The log of the S.S. Finland, en route from San Francisco to Havana, recorded that on the night of Oct. 31, 1925 the ship reached Balboa too late to proceed through the Panama Canal and too late for passengers to go ashore. It fails to record that of all the incidents that took place during the voyage, this was destined to be the most memorable, for the delay led to the birth of contract bridge as we know it today.
Probably no game of worldwide popularity can so clearly pinpoint the date of its origination. Whist, from which bridge descends, was first played in England during the 16th century, although not until 1742 did Edmond Hoyle of "according to Hoyle" fame, publish the first book about the game.

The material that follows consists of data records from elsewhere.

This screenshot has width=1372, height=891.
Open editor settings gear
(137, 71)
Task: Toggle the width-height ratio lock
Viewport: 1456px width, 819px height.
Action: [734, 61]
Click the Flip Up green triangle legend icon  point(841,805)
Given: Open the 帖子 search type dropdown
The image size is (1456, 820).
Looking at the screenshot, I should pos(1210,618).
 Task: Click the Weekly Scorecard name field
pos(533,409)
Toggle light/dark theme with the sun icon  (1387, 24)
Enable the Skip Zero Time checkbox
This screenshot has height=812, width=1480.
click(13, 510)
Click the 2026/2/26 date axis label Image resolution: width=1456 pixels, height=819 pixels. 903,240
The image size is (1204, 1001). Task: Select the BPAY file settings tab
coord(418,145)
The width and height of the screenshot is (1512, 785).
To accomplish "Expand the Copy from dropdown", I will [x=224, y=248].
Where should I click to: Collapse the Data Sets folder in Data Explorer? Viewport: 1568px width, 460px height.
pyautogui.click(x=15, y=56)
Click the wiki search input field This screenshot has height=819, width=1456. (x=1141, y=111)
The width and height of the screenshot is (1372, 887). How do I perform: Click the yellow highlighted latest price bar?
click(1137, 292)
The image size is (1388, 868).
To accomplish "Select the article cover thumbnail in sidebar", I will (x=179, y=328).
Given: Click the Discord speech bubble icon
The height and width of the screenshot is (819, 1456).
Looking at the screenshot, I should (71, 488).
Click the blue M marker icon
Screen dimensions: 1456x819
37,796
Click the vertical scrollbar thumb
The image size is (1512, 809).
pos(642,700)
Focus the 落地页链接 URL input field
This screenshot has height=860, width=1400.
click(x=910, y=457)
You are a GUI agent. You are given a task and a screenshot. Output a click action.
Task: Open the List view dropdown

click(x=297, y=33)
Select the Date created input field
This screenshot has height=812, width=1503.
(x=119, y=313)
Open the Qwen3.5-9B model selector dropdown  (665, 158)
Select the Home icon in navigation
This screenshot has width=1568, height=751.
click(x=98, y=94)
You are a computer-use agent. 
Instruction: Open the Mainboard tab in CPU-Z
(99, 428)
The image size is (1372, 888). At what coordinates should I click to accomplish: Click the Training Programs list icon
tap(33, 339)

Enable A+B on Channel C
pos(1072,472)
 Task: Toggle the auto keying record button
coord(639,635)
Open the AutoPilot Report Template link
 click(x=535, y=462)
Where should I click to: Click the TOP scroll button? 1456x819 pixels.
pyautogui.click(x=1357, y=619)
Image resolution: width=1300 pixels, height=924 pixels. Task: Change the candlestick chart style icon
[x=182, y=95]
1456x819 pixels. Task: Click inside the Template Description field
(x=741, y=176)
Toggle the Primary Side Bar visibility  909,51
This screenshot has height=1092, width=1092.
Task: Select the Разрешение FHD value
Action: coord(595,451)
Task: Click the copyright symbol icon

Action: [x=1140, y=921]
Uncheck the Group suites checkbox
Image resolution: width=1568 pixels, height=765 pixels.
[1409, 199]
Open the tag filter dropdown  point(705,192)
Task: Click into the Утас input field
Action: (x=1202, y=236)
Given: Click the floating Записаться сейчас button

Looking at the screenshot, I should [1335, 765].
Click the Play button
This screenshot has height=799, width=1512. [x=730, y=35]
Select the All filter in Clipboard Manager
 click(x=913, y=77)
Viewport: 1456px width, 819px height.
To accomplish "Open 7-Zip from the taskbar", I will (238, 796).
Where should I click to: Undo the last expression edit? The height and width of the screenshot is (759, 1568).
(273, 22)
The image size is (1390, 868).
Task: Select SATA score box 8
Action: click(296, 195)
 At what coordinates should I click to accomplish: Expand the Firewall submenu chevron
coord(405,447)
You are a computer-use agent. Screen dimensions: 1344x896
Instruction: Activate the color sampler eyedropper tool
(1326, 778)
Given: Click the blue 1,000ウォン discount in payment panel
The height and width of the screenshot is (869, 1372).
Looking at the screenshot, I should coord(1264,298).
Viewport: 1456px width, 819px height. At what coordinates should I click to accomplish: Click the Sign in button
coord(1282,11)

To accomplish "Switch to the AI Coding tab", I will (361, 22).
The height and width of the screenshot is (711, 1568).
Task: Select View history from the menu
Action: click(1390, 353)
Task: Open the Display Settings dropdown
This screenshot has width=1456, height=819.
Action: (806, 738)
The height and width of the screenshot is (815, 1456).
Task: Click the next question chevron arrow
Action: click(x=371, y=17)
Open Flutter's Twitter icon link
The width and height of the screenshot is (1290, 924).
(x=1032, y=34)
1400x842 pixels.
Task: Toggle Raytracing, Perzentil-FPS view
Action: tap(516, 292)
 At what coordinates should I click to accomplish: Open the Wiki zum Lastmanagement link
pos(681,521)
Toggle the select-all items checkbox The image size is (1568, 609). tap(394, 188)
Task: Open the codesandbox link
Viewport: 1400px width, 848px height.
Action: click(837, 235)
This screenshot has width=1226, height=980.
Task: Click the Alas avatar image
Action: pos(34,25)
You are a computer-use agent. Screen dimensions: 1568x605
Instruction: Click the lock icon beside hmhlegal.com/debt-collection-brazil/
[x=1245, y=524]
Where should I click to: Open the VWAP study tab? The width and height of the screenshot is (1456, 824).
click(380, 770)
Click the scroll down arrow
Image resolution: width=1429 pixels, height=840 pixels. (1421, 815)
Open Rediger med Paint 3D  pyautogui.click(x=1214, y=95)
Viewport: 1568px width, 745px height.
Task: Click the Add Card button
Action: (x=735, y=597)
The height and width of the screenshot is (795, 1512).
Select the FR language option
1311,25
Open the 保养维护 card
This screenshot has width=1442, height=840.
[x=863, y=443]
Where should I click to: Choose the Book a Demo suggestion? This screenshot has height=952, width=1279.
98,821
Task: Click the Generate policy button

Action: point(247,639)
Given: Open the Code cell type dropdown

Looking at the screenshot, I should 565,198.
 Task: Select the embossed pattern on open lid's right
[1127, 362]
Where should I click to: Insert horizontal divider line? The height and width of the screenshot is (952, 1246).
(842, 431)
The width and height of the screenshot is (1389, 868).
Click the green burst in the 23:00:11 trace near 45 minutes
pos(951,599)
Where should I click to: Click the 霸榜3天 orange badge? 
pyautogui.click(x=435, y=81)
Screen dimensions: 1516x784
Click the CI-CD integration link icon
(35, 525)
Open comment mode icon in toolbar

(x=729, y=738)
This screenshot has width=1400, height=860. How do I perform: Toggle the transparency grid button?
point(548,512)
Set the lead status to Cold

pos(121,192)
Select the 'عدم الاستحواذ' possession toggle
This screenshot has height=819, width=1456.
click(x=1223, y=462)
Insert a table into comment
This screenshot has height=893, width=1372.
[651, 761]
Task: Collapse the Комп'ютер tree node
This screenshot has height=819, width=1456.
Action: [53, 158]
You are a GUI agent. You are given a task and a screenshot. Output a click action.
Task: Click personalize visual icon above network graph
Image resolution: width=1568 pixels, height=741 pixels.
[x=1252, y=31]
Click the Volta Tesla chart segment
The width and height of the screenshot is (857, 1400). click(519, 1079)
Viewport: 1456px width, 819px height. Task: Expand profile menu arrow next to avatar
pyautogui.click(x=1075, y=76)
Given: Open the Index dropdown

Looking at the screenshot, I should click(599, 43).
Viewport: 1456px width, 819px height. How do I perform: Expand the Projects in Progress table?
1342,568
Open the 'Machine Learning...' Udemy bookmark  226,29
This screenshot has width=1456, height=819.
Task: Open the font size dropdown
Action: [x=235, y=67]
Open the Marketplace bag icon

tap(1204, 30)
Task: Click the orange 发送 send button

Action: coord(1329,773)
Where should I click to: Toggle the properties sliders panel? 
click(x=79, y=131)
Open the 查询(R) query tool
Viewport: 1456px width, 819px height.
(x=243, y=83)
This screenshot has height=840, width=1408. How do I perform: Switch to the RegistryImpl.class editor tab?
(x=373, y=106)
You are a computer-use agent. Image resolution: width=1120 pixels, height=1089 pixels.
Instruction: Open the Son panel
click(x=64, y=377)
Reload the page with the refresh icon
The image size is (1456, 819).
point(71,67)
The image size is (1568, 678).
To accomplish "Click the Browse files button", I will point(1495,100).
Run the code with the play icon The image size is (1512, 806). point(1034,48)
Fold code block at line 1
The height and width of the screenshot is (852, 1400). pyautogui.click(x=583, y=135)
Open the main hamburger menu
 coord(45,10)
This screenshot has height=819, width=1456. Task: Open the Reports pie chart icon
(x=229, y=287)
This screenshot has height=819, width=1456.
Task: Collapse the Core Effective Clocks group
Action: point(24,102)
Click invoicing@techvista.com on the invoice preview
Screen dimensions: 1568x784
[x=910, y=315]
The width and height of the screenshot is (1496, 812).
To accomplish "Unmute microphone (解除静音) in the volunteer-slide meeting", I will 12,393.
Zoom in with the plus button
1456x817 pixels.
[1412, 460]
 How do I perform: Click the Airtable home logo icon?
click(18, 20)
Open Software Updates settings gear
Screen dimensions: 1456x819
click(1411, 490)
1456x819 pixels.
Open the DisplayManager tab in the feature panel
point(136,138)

Nobody knows exactly when bridge was first played or how it got its name. Its origin is sometimes credited to Russia because of an 1886 pamphlet entitled Biritch, or Russian Whist, but recent research proves the game was played much earlier in Turkey and Egypt. Auction bridge followed shortly, its beginnings shrouded in a mythology that includes an account of three Englishmen stationed in India so far from a possible fourth player that they had to devise a way to play with a dummy hand.
The link between auction and contract was a variant played in France called plafond, but it was unsatisfactory because although successful bidders got credit toward game only for those tricks for which they had bid, the scoring rewards were entirely inadequate. Yet it was a game of plafond played aboard the Finland that Halloween in 1925 that led to today's contract bridge. Francis Bacon III, a 76-year-old retired New York stockbroker, was a participant in the game. Here is his recollection of what happened:
"I am, unfortunately, the only survivor of the quartet which played the first game of modern contract bridge en route from the Panama Canal to Havana. My companions were Harold S. Vanderbilt, our host and the inventor of this game, Dudley Pickman Jr., his classmate and clubmate at Harvard, and Frederic S. Allen. Although it was enjoyable, I will not describe the time we spent riding by rail to the West Coast in a private car, motoring from San Francisco to Los Angeles with some attractive stops along the way and cruising south on the S.S. Finland, because only one incident on this trip was pertinent.
"One evening on board we tried the French contract game called plafond and found it dull. When we reached the Canal we were so late we were denied landing privileges until the next morning. Freddy Allen and I had anticipated an enjoyable evening investigating night life on shore, so we drowned our sorrows with some extras at the bar where we met a fellow passenger engaged in the same pursuit. This lady was not bashful in asking whether she could join our game after dinner. Dudley, the weakest player, was happy to bow out, so we soon found that we had as our fourth a person determined to take complete charge, much to Mike Vanderbilt's annoyance, and show us a game she claimed she had played in China with her brother, a representative of some large oil company. The rules of this game were crazy, the scoring very high except below the line, and penalties for failure of a contract when doubled were way out of line with corresponding rewards. How much she invented on the spot, spurred on by a high alcoholic intake, and how much, if any, she remembered from her alleged games in China we will never know. She did make one lasting contribution, however, which was her use of the word vulnerable to describe the partnership that has made one game toward rubber.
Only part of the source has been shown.